Reputation: 529
Basically I have a vector names
of all names, and a dataframe df
with a BIN (0/1) field and a NAME field. For every row with BIN==0
, I want to create a duplicate row but with 1 instead and add it to the bottom of df
with a different name. Here's what I have to select a new name, given the current name:
sample(names[names!=name], 1)
But I'm not sure how to vectorize this and furthermore add it to df
with the same data from BIN.
EDIT: Sample data:
df = data.frame(BIN=c(1,0,1), NAME=c("alice","bob","cate"))
names = c("alice","bob","cate","dan")
I got closer with something like this:
rbind(df, df %>% filter(BIN == 0) %>%
mutate(NAME = sample(names[names!=NAME],1)))
But I get an error: In binattr(e1, e2): length(e1) not a multiple of length(e2).
Upvotes: 1
Views: 762
Reputation: 146224
Here's a simple approach. I think it's pretty straightforward, let me know if you have questions:
rename = subset(df, BIN == 0)
rename$NEW_NAME = sample(names, size = nrow(rename), replace = TRUE)
while(any(rename$NAME == rename$NEW_NAME)) {
matches = rename$NAME == rename$NEW_NAME
rename$NEW_NAME[matches] = sample(names, size = sum(matches), replace = TRUE)
}
rename$BIN = 1
rename$NAME = rename$NEW_NAME
rename$NEW_NAME = NULL
result = rbind(df, rename)
result
# BIN NAME
# 1 1 alice
# 2 0 bob
# 3 1 cate
# 21 1 alice
Here's another approach, less clear but more efficient. This is the "right" way to do it, but it requires a little bit more thought and explanation.

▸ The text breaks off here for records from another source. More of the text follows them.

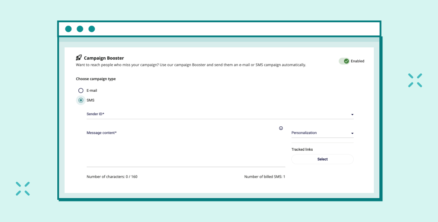Click the Number of billed SMS text
438x222 pixels.
264,176
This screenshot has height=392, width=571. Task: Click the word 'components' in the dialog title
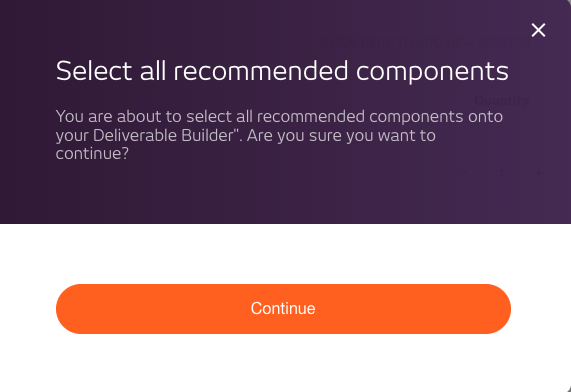pos(432,72)
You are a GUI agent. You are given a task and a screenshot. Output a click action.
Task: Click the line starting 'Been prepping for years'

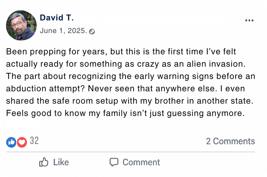point(121,52)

df$NAME = factor(df$NAME, levels = names)
rename = subset(df, BIN == 0)
n = length(names)
# we will increment each level number with a random integer from
# 1 to n - 1 (with a mod to make it cyclical)
offset = sample(1:(n - 1), size = nrow(rename), replace = TRUE)

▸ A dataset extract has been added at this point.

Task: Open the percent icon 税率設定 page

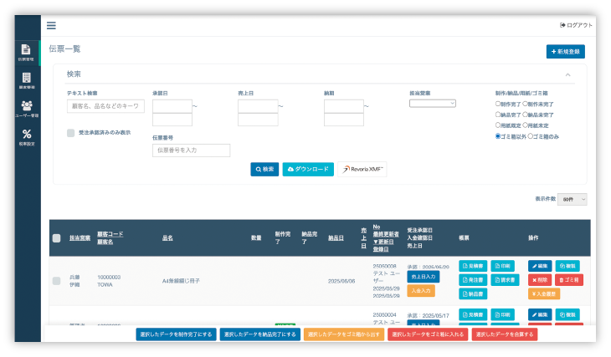Action: pos(26,136)
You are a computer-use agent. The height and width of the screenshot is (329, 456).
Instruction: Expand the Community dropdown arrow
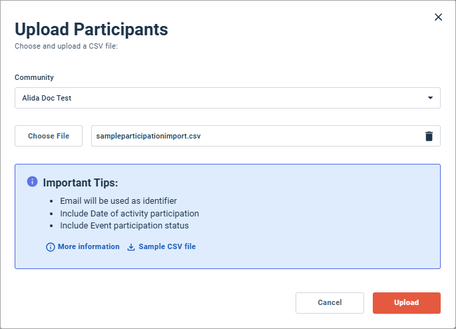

adjusted = (as.integer(rename$NAME) + offset) %% n
# reconcile 1-indexed factor levels with 0-indexed mod operator
adjusted[adjusted == 0] = n
rename$NAME = names[adjusted]
rename$BIN = 1
result = rbind(df, rename)
(or, rewritten for dplyr
)
df = mutate(df, NAME = factor(NAME, levels = names))
n = length(names)
df %>% filter(BIN == 0) %>%
mutate(
offset = sample(1:(n - 1), size = n(), replace = TRUE),
adjusted = (as.integer(NAME) + offset) %% n,
adjusted = if_else(adjusted == 0, n, adjusted),
NAME = names[adjusted],
BIN = 1
) %>%
select(-offset, -adjusted) %>%
rbind(df, .)
Since your issue is the vectorization part, I'd recommend testing answer on a sample case with more than one BIN 0 row, I used this:
df = data.frame(BIN=c(1,0,1,0,0,0,0,0,0), NAME=rep(c("alice","bob","cate"), 3))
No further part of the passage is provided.